* Instructions *
[a] Update the profile by giving its text from "He is the Associate" up to and including "and Robotics Research.", with "Associate Editor" replaced by "Senior Editor".
[b] Does each statement agree with the profile? Answer yes or no, quoting the deciding words. (i) Gao earned his Ph.D. at Tsinghua University. (ii) Gao is the lead inventor on more than 60 international patents. (iii) Gao held a Lane Fellowship at Carnegie Mellon University from 2009 to 2010.

* Exercise passage *
Biography
Dr. Gao received his B.A. in Computer Science in 2004 from Tsinghua University, China, and his Ph.D. in Computer Science in 2009 from the David R. Cheriton School of Computer Science at the University of Waterloo, Canada. Before joining KAUST, he served as a Lane Fellow at the Lane Center for Computational Biology at Carnegie Mellon University, U.S., from 2009 to 2010.
He is the Associate Editor of numerous journals, including Bioinformatics, npj Artificial Intelligence, Journal of Translational Medicine, Genomics, Proteomics & Bioinformatics, Big Data Mining and Analytics, BMC Bioinformatics, Journal of Bioinformatics and Computational Biology, Quantitative Biology, Complex & Intelligent Systems, and the International Journal of Artificial Intelligence and Robotics Research.
Gao has co-authored more than 400 research articles in bioinformatics and AI and is the lead inventor on over 60 international patents.
Research Interests
Professor Gao's research interest lies at the intersection between AI and biology/health. His research focuses on building novel computational models, developing principled AI techniques, and designing efficient and effective algorithms. He is particularly interested in solving key open problems in biology, biomedicine, health and wellness.
In the field of computer science, he is interested in developing machine learning theories and methodologies related to large language models, deep learning, probabilistic graphical models, kernel methods and matrix factorization. In the field of bioinformatics, he works on developing AI solutions to key open problems along the path from biological sequence analysis, to 3-D structure determination, to function annotation, to understanding and controlling molecular behaviors in complex biological networks, and to biomedicine and health care. He is a world-leading expert on developing novel AI solutions for challenges in biology, biomedicine, health and wellness, in particular AI-based drug development, large language models in biomedicine, biomedical imaging analysis, and omics-based disease detection and diagnostics.

* Provided material *
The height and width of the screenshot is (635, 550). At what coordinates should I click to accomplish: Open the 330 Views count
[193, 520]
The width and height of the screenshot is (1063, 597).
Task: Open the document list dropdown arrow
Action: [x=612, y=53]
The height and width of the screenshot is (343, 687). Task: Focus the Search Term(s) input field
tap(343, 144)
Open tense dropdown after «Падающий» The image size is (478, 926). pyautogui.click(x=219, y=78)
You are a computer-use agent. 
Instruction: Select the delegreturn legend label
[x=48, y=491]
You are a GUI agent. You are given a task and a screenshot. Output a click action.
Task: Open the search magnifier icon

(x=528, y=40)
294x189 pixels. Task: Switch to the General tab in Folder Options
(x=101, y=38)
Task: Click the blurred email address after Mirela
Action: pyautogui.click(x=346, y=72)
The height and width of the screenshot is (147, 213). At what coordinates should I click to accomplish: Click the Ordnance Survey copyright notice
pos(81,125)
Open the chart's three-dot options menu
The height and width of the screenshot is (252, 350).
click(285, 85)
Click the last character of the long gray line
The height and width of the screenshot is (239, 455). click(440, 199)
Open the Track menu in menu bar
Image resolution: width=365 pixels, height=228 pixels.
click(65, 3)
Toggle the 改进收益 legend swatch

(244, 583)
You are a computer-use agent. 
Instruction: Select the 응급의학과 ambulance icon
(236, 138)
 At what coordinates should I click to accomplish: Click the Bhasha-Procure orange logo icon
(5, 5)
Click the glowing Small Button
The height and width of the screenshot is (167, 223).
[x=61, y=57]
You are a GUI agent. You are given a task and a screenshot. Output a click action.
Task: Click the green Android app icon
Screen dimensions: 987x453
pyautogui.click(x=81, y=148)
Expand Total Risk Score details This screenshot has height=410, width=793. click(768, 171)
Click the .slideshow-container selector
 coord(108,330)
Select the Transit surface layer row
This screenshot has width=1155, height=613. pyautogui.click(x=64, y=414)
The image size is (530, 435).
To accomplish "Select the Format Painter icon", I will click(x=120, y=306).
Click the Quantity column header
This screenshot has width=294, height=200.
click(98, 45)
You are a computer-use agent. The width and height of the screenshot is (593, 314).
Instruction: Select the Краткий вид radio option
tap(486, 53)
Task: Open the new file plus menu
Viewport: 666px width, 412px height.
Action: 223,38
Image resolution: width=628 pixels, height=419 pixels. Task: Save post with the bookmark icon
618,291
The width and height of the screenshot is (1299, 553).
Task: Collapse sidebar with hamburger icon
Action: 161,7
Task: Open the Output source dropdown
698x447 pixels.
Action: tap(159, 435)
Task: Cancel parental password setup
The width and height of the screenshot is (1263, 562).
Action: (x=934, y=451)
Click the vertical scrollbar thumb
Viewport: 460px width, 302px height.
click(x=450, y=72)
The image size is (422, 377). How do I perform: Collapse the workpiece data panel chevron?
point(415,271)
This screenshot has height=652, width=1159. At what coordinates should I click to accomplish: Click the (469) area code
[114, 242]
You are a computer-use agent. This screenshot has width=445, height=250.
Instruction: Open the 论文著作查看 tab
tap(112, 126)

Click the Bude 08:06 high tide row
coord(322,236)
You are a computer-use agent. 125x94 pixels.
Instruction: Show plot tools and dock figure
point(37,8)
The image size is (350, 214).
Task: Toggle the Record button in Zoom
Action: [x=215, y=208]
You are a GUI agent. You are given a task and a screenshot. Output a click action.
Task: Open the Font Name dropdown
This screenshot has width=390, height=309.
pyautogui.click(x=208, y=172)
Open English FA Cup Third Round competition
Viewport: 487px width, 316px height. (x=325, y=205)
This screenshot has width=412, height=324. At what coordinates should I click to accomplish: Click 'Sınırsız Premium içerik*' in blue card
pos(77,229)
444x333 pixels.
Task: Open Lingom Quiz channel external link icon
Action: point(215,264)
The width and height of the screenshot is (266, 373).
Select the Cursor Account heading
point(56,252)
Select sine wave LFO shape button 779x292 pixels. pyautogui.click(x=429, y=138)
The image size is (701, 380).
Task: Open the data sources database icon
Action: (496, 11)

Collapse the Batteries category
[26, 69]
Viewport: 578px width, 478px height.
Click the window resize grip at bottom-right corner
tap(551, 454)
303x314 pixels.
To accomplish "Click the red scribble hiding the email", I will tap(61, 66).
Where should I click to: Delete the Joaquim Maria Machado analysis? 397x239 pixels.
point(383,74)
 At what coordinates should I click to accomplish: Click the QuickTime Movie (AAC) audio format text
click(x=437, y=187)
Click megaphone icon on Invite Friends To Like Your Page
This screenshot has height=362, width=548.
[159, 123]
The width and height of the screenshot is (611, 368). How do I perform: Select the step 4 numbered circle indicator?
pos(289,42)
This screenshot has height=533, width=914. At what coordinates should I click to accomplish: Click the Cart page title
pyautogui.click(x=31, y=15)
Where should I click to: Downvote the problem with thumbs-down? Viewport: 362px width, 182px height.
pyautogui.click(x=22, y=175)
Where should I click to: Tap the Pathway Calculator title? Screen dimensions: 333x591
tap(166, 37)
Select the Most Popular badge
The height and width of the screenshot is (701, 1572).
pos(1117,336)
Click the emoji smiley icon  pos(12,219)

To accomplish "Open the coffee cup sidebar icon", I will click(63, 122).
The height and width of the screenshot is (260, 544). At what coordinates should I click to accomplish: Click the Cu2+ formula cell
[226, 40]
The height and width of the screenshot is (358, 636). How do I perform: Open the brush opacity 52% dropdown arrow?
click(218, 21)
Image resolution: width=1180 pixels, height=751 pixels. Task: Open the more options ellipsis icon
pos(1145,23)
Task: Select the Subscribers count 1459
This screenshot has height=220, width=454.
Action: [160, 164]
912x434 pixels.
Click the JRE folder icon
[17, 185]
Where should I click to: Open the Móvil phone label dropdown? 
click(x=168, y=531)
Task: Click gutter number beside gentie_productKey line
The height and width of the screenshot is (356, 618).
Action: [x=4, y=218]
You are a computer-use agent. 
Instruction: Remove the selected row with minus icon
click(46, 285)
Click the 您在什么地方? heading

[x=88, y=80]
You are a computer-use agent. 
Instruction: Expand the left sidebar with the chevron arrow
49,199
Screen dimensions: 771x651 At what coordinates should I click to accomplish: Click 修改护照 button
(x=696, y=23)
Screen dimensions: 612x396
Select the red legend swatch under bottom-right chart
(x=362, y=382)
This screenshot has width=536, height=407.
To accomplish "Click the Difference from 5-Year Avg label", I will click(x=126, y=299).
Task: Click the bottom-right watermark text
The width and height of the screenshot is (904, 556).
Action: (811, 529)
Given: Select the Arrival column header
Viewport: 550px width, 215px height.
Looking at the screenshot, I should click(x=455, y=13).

* Answers to the exercises *
[a]
He is the Senior Editor of numerous journals, including Bioinformatics, npj Artificial Intelligence, Journal of Translational Medicine, Genomics, Proteomics & Bioinformatics, Big Data Mining and Analytics, BMC Bioinformatics, Journal of Bioinformatics and Computational Biology, Quantitative Biology, Complex & Intelligent Systems, and the International Journal of Artificial Intelligence and Robotics Research.

[b]
(i) No: "his Ph.D. in Computer Science in 2009 from the David R. Cheriton School of Computer Science at the University of Waterloo, Canada"
(ii) Yes: "is the lead inventor on over 60 international patents"
(iii) Yes: "served as a Lane Fellow at the Lane Center for Computational Biology at Carnegie Mellon University, U.S., from 2009 to 2010"